Investigação aponta irregularidades e subornos
De acordo com a investigação, a diretora Mariia Kryvopyshyna teria subornado autoridades para evitar responsabilidades. A Interpol emitiu um alerta vermelho para sua prisão. A família de Ivan acusa a academia de negligência, afirmando que não havia salva-vidas no local e que as atividades aquáticas foram realizadas sem supervisão adequada. O caso gerou comoção na Ucrânia e entre torcedores do Benfica.
Reação da família e do clube
A mãe de Ivan, Svetlana Goncharuk, declarou à imprensa: "Queremos justiça para nosso filho. Nenhuma quantia em dinheiro vai trazê-lo de volta". O Benfica, por sua vez, emitiu nota afirmando que colabora com as autoridades e que tomou medidas para reforçar a segurança em suas academias. A diretora Kryvopyshyna, que nega as acusações, está foragida desde que o mandado de prisão foi emitido.
Contexto do campo de férias
O campo de férias do Benfica na Ucrânia recebia crianças de diversas idades para atividades esportivas e recreativas.

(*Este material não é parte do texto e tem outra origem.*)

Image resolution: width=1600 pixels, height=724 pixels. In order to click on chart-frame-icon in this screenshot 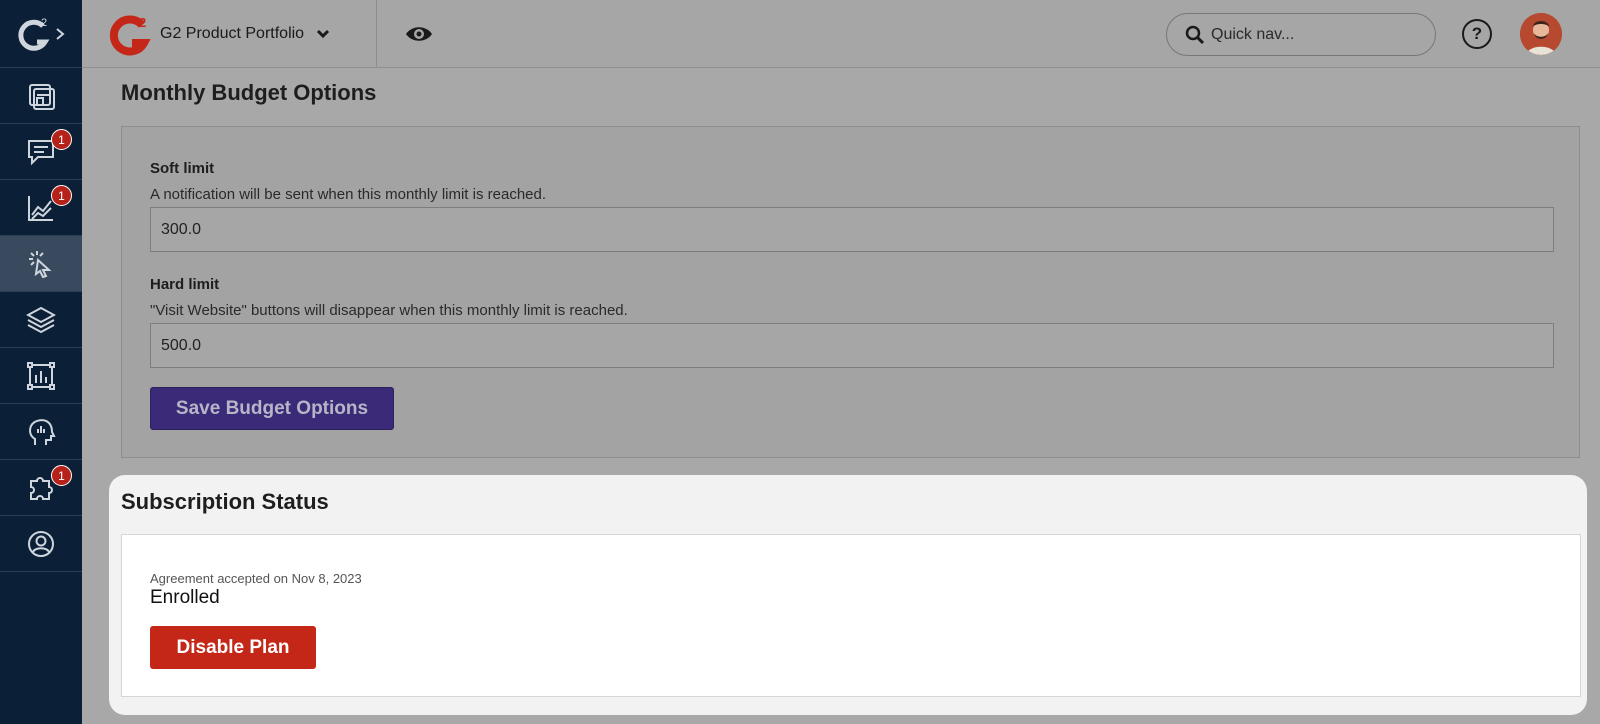, I will do `click(41, 376)`.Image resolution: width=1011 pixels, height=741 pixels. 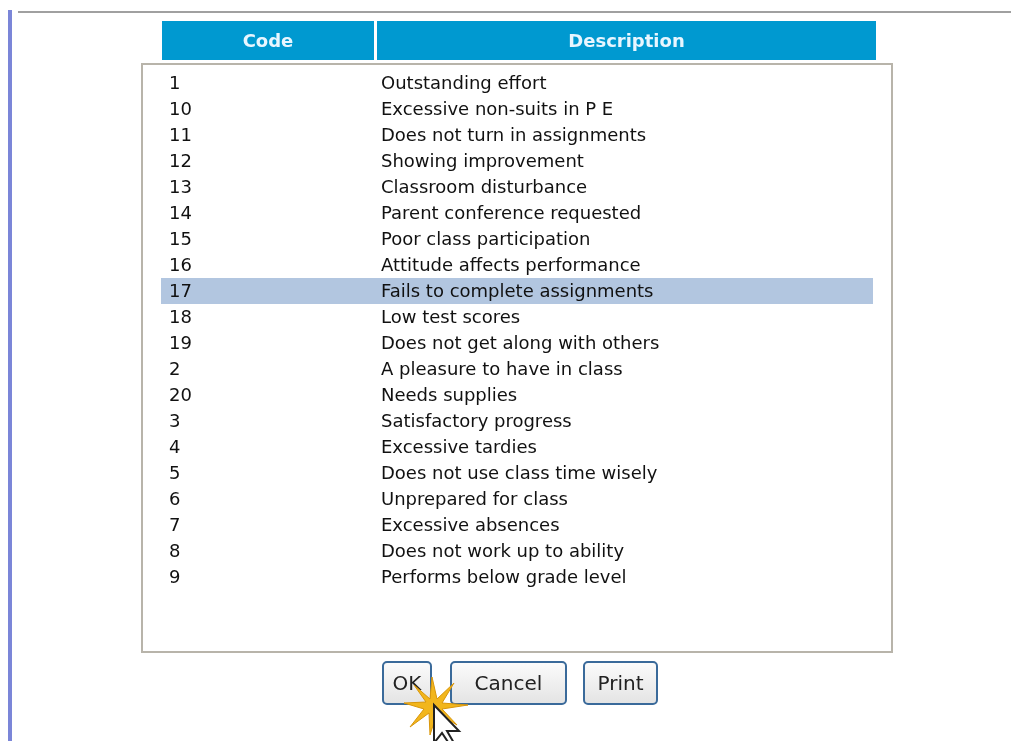 I want to click on list-row: 17 Fails to complete assignments, so click(x=517, y=291).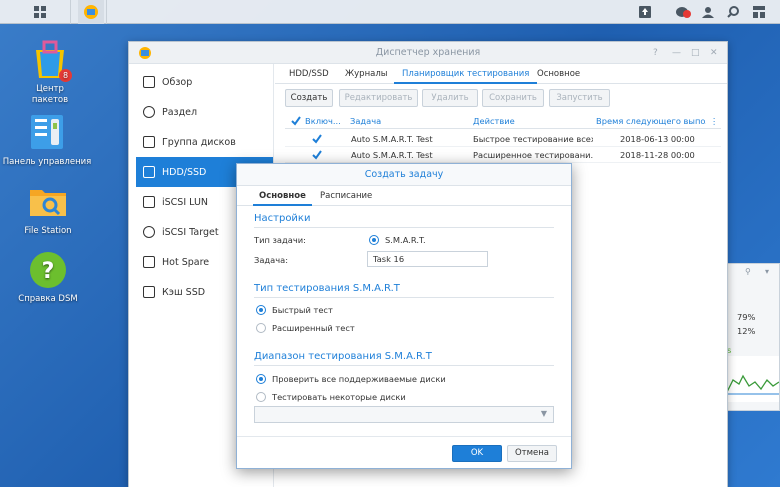 The image size is (780, 487). Describe the element at coordinates (359, 379) in the screenshot. I see `check-all-disks-label: Проверить все поддерживаемые диски` at that location.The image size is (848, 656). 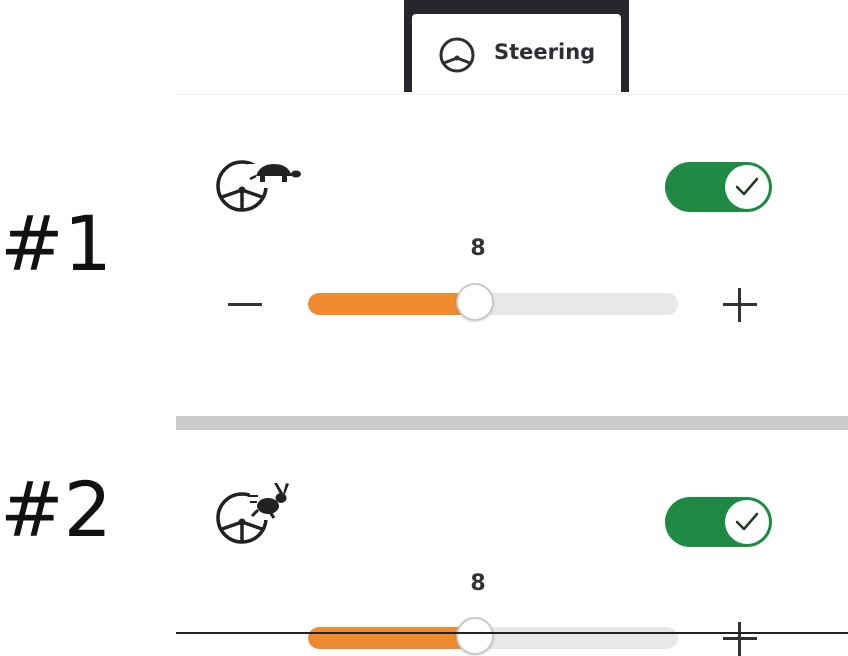 What do you see at coordinates (258, 186) in the screenshot?
I see `steering-wheel-turtle-icon` at bounding box center [258, 186]. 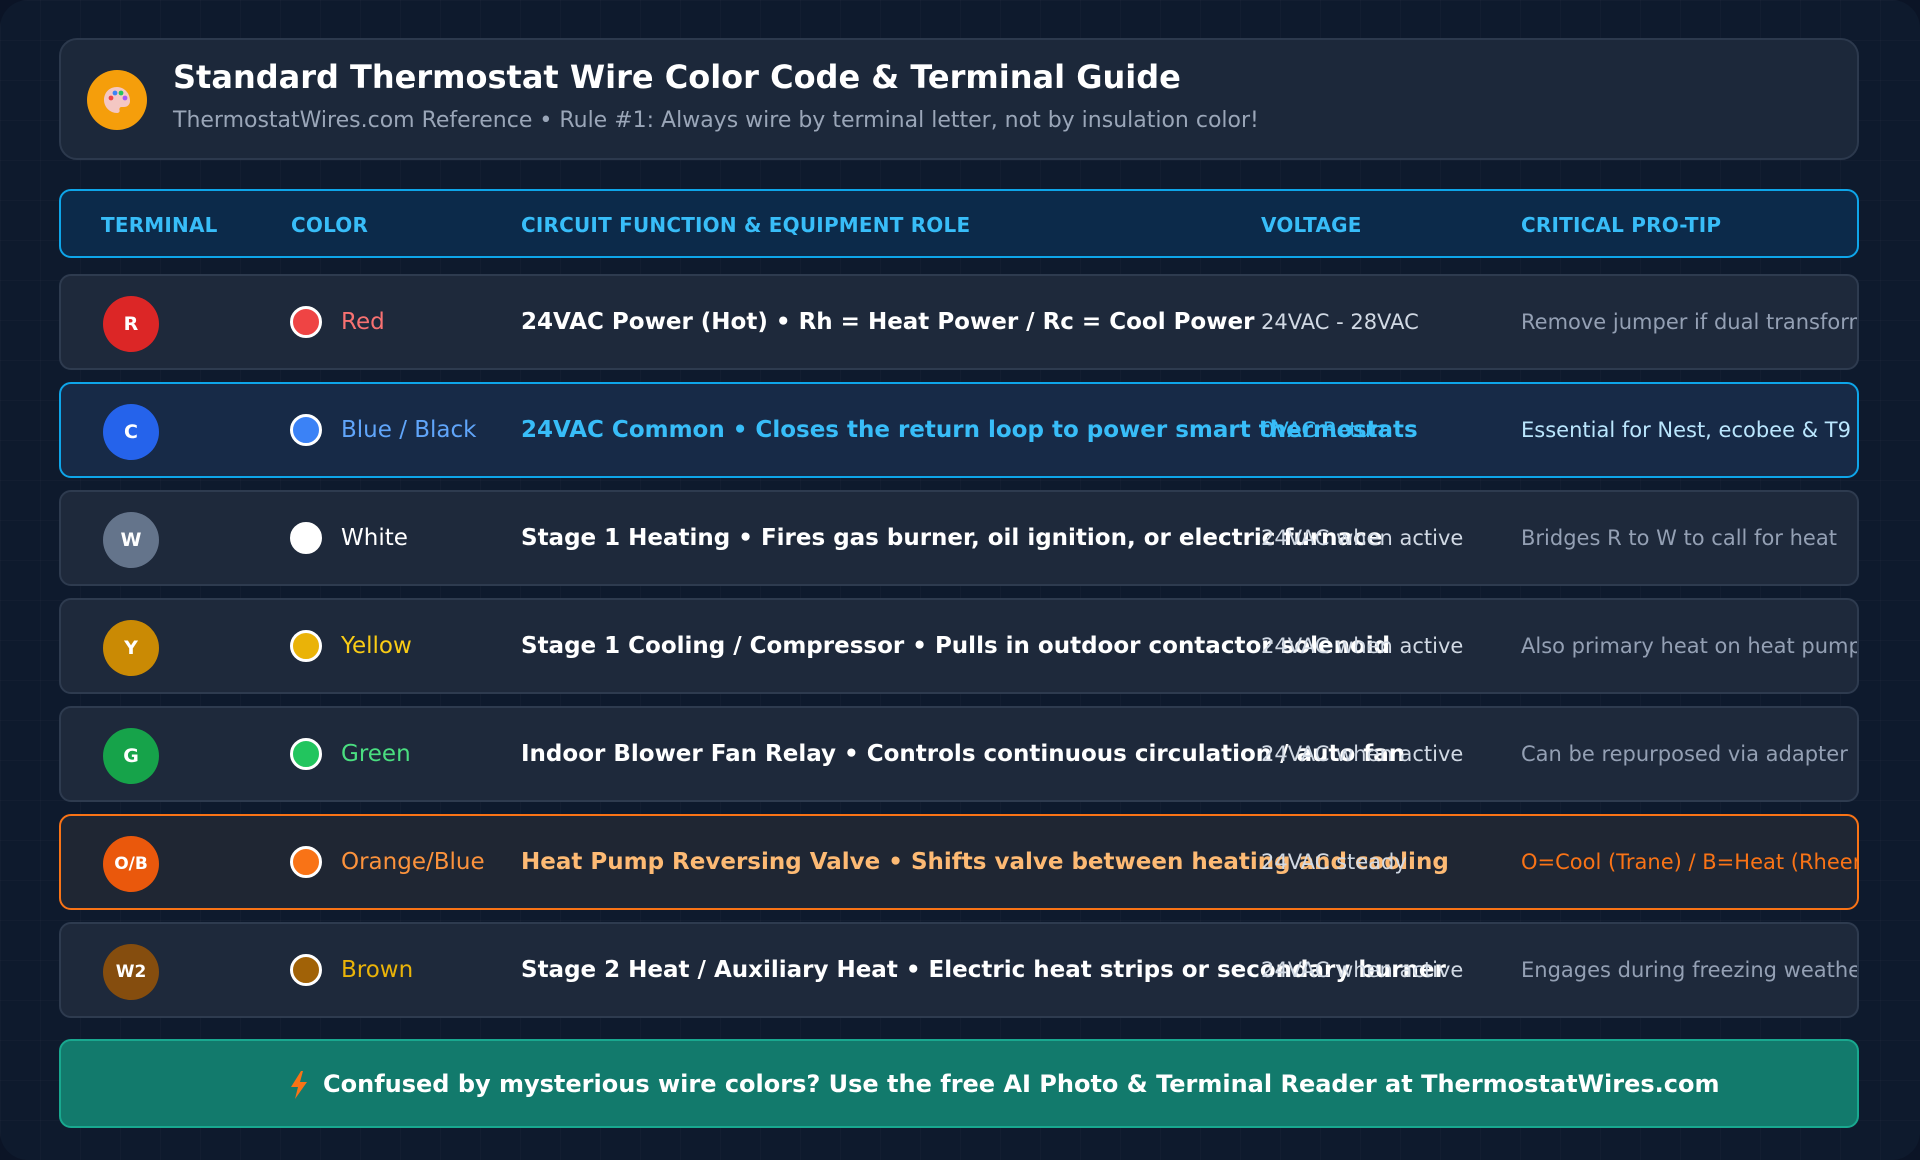 What do you see at coordinates (413, 862) in the screenshot?
I see `wire-color-name: Orange/Blue` at bounding box center [413, 862].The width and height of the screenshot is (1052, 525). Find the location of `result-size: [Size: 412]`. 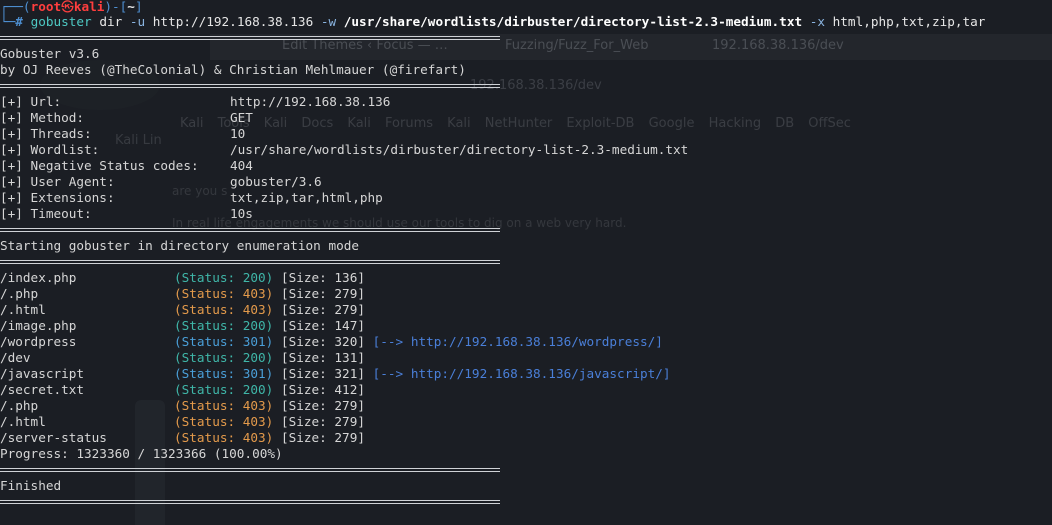

result-size: [Size: 412] is located at coordinates (322, 390).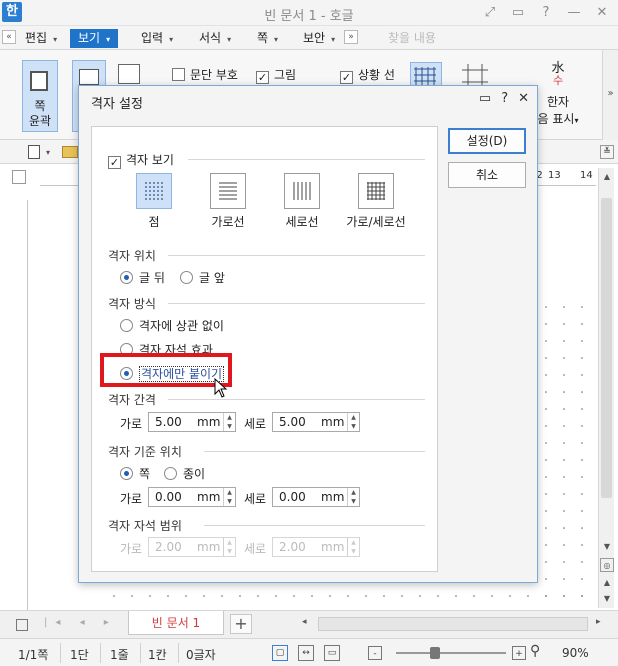 The image size is (618, 666). Describe the element at coordinates (319, 38) in the screenshot. I see `menu-security: 보안 ▾` at that location.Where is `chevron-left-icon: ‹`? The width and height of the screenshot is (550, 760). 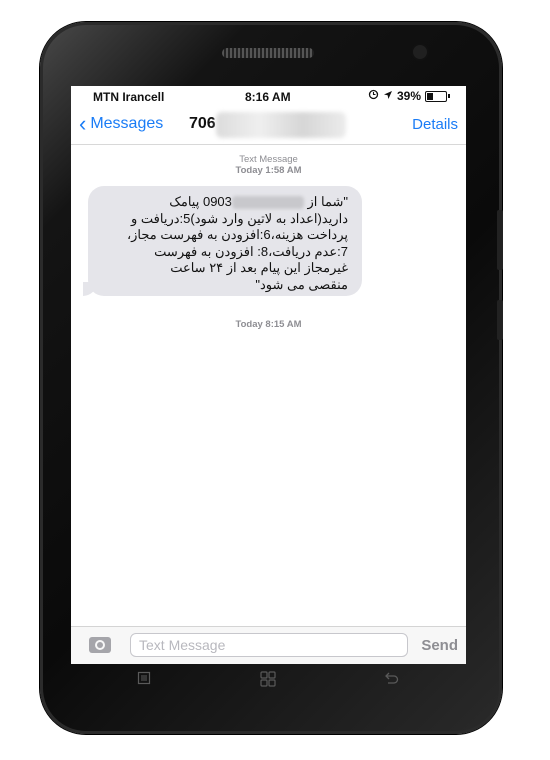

Ivan estava no local há uma semana quando o acidente ocorreu. Testemunhas relataram que ele entrou no lago sem colete salva-vidas e não foi socorrido a tempo. A polícia local encontrou inconsistências nos relatórios de segurança e indícios de que documentos foram alterados.
O caso reacendeu o debate sobre a segurança em atividades infantis e a responsabilidade de grandes clubes em suas filiais no exterior. Até o momento, a Interpol não divulgou pistas sobre o paradeiro de Kryvopyshyna, mas a busca continua ativa.